Rohith, Huchangi Prasad. How do we move towards our others, especially those we are used to regarding as our inferiors, in order to form alliances and communities, by listening to them?
We could start with an extract from Chittibabu Padavala’s statement:
Among us, younger generation of Dalit Marxists, Rohith alone is the man of action while most of the rest of us are either taking a break or retired. None ever doubted for a moment that it would be Rohith who would formulate and put to practice the right and effective political paradigm on central universities in Hindutva times. He embodied the rare combination of energy, intellect, principled conception of politics and open-mind among the campus Dalit leaders.

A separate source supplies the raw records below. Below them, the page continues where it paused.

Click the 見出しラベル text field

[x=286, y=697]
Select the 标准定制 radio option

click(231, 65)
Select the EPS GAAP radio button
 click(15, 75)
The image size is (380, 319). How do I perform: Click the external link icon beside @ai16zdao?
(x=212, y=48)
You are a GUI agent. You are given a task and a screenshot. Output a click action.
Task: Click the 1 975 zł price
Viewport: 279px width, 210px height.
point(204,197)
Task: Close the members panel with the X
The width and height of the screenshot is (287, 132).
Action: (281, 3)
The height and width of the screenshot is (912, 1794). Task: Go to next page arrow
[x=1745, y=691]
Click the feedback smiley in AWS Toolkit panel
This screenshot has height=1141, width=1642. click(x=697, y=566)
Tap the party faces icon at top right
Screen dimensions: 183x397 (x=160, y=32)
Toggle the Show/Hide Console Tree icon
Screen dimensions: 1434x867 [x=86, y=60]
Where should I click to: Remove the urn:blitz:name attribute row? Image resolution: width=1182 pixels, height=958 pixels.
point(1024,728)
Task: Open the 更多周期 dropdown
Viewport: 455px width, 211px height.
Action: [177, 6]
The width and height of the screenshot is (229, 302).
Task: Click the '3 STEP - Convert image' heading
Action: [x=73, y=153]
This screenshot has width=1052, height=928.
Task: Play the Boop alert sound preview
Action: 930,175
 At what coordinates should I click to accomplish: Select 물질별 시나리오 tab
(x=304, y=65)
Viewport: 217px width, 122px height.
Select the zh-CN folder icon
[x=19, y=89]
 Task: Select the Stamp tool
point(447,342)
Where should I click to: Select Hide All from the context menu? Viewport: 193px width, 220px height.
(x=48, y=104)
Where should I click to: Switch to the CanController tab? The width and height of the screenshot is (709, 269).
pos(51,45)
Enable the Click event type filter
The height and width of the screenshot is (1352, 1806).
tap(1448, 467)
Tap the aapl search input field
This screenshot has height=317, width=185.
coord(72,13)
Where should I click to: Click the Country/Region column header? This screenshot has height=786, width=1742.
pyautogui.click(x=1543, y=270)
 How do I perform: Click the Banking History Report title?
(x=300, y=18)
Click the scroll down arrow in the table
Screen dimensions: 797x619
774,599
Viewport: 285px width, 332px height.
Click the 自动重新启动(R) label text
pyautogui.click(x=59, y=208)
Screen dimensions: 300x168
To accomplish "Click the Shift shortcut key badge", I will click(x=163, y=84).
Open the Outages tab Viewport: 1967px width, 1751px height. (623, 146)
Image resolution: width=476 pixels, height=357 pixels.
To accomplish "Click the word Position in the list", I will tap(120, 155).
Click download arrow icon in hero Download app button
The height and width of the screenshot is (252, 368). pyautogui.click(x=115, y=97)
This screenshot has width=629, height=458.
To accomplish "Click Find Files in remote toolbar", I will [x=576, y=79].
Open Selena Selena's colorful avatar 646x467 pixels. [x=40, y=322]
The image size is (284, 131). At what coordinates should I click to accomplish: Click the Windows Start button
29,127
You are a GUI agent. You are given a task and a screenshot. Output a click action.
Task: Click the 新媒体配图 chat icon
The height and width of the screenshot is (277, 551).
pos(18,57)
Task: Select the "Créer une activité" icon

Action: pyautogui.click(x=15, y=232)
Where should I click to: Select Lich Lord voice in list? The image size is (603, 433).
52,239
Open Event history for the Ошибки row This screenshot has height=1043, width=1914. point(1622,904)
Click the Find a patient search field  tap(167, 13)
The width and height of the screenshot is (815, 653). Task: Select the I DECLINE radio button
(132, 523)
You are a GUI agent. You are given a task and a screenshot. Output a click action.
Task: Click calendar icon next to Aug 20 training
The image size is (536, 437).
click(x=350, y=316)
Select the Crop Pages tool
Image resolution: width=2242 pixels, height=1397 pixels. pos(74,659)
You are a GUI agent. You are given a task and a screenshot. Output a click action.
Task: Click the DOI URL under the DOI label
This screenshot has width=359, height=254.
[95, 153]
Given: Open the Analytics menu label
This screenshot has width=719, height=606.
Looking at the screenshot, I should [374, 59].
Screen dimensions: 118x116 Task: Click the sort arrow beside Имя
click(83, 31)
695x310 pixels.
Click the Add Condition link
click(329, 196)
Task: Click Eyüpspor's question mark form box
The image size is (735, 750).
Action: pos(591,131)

One of the reasons for which Rohith and others were persecuted by the administration is that he was seriously organising campaigns and programs to highlight persecution of, and discrimination against Muslims and worked to bring Dalits and Muslims together to combat it, on campus level. If these activists are not Dalits and their fight was not against Hindutva fascism, this false case and persecution of Dalit scholars would have attracted national and international attention and outcry.
If we don’t start, if we don’t listen to the voices of Chittibabu, Rohith, Huchangi Prasad and thousands of their brothers and sisters, we will remain stuck with the same old republic – not the one we thought we had earned in 1950.